● **PASSAGE EXTRAIT**:

Cameroun : La Fifa va-t-elle lâcher la Fécafoot ?

L'équipe de la rédaction d'Africa Top Sports




L’année 2017 pourrait marquer la fin de la grave crise que connaît depuis 2013 le football camerounais. Habituée à soutenir un camp – pas toujours celui qui a le droit avec lui- contre l’autre, la Fédération internationale de football association (Fifa) a décidé de mettre un terme définitif à l’interminable querelle. Le nouvel exécutif que dirige depuis un an Gianni Infantino  projette depuis quelques mois de réunir autour d’une table les différents protagonistes. La solution définitive pourrait consister en la mise à l’écart de Tombi à Roko, le dirigeant dont l’élection en 2015 a été invalidée.  

La démarche avait de quoi surprendre. Beaucoup parmi ceux qui suivent l’interminable crise à la Fédération camerounaise de football (Fécafoot) se sont demandé si c’est bel et bien un courrier de la Fédération internationale de football association (Fifa) qu’ils avaient sous les yeux. Pour une fois, l’instance faîtière du football mondial n’a pas rabroué ceux qui s’opposent à ceux-là qu’elle a toujours défendus. Bien au contraire.

● **TÂCHES À RÉALISER**:
[1] Reprenez mot pour mot, dans l'article sur la crise de la Fécafoot, le passage qui va de "La démarche avait" jusqu'à "Bien au contraire.".
[2] Écrivez la suite de l'article sur la crise du football camerounais, juste après sa dernière phrase.

● **DONNÉES FOURNIES**:
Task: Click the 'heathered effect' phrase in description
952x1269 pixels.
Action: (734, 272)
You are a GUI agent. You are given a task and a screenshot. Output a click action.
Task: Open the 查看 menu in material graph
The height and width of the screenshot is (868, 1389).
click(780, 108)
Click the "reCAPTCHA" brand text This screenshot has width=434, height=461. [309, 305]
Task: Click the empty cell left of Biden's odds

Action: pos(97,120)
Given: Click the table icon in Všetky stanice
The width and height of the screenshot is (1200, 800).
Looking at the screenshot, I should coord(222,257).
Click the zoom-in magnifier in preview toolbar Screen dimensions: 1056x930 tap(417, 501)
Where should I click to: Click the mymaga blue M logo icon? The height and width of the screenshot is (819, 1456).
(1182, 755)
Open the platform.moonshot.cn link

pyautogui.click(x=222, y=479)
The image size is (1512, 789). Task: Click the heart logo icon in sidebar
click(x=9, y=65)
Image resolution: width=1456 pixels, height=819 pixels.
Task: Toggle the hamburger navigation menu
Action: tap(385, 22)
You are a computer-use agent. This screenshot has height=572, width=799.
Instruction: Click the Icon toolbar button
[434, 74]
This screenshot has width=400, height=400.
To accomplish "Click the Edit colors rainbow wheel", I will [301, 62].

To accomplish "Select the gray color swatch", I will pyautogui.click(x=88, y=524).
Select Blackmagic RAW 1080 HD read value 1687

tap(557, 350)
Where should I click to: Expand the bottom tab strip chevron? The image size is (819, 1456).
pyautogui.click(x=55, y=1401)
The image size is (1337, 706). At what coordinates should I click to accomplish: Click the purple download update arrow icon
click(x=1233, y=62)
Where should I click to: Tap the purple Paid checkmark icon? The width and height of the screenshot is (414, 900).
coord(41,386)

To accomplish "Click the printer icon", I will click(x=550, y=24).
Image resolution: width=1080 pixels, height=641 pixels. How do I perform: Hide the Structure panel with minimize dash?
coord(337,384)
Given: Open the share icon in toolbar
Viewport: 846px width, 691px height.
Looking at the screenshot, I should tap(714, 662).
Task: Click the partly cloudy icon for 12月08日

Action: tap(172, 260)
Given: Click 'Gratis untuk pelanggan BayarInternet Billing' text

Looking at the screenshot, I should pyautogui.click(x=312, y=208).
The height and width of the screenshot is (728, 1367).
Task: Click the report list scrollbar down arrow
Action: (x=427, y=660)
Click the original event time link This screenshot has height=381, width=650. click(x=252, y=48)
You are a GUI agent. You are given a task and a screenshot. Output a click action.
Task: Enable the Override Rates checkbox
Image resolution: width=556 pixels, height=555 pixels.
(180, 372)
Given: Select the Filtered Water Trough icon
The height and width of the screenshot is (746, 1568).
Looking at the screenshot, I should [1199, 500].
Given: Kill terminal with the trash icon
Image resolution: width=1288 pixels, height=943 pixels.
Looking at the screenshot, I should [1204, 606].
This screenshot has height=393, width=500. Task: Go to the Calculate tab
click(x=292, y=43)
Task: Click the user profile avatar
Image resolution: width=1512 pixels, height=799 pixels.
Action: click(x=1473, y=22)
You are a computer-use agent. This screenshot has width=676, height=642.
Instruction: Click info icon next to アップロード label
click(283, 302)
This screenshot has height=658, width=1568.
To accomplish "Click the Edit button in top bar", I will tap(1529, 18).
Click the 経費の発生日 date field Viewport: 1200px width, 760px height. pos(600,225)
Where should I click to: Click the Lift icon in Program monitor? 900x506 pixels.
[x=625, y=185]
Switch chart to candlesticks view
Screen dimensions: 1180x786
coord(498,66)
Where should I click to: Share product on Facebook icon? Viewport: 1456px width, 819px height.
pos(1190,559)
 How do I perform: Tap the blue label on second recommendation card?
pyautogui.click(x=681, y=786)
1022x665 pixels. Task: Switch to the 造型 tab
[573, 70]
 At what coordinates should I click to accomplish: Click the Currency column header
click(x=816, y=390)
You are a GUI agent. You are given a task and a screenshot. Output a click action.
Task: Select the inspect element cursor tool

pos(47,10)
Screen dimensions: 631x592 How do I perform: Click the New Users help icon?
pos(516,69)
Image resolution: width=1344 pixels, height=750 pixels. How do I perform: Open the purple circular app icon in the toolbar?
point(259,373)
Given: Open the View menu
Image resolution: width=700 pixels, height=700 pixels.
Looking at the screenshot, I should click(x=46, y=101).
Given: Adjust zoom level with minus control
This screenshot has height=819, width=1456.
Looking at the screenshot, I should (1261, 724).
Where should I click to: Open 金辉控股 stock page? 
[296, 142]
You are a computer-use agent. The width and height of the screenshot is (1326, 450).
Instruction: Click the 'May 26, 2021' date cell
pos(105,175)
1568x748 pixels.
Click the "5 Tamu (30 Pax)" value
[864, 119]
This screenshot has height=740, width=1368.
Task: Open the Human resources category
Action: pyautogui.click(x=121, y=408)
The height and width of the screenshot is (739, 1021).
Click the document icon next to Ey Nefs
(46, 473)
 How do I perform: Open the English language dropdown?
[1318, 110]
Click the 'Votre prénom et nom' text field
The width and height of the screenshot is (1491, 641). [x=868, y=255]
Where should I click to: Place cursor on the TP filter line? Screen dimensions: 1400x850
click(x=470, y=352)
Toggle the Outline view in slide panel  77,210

● **RÉSULTATS FINAUX**:
[1]
La démarche avait de quoi surprendre. Beaucoup parmi ceux qui suivent l’interminable crise à la Fédération camerounaise de football (Fécafoot) se sont demandé si c’est bel et bien un courrier de la Fédération internationale de football association (Fifa) qu’ils avaient sous les yeux. Pour une fois, l’instance faîtière du football mondial n’a pas rabroué ceux qui s’opposent à ceux-là qu’elle a toujours défendus. Bien au contraire.

[2]
Dans sa missive datée du 30 Mars 2017, elle parle de trouver une solution aux problèmes soulevés depuis l’année 2013 et le début de la crise qui divise les acteurs du football camerounais. « Nous sommes conscients de la situation et examinons à l’interne les solutions viables qui apporteraient de la sérénité au sein du football camerounais une fois pour toutes », écrit la secrétaire générale en réponse à une énième plainte de ce que la presse locale appelle « l’opposition » à l’exécutif en poste à la Fédération. 

Fatma Samoura poursuit en annonçant que « Monsieur Veron Mosengo Omba, Directeur des Associations Membres Afrique et Caraïbes, va entrer en contact avec la Fécafoot ainsi qu’avec les autres parties intéressées pour vous présenter les actions que la Fifa prévoit d’entreprendre pour surmonter cette situation  ». Facile dès lors de penser que la Fifa revoit sa stratégie, change de fusil d’épaule dans la crise camerounaise.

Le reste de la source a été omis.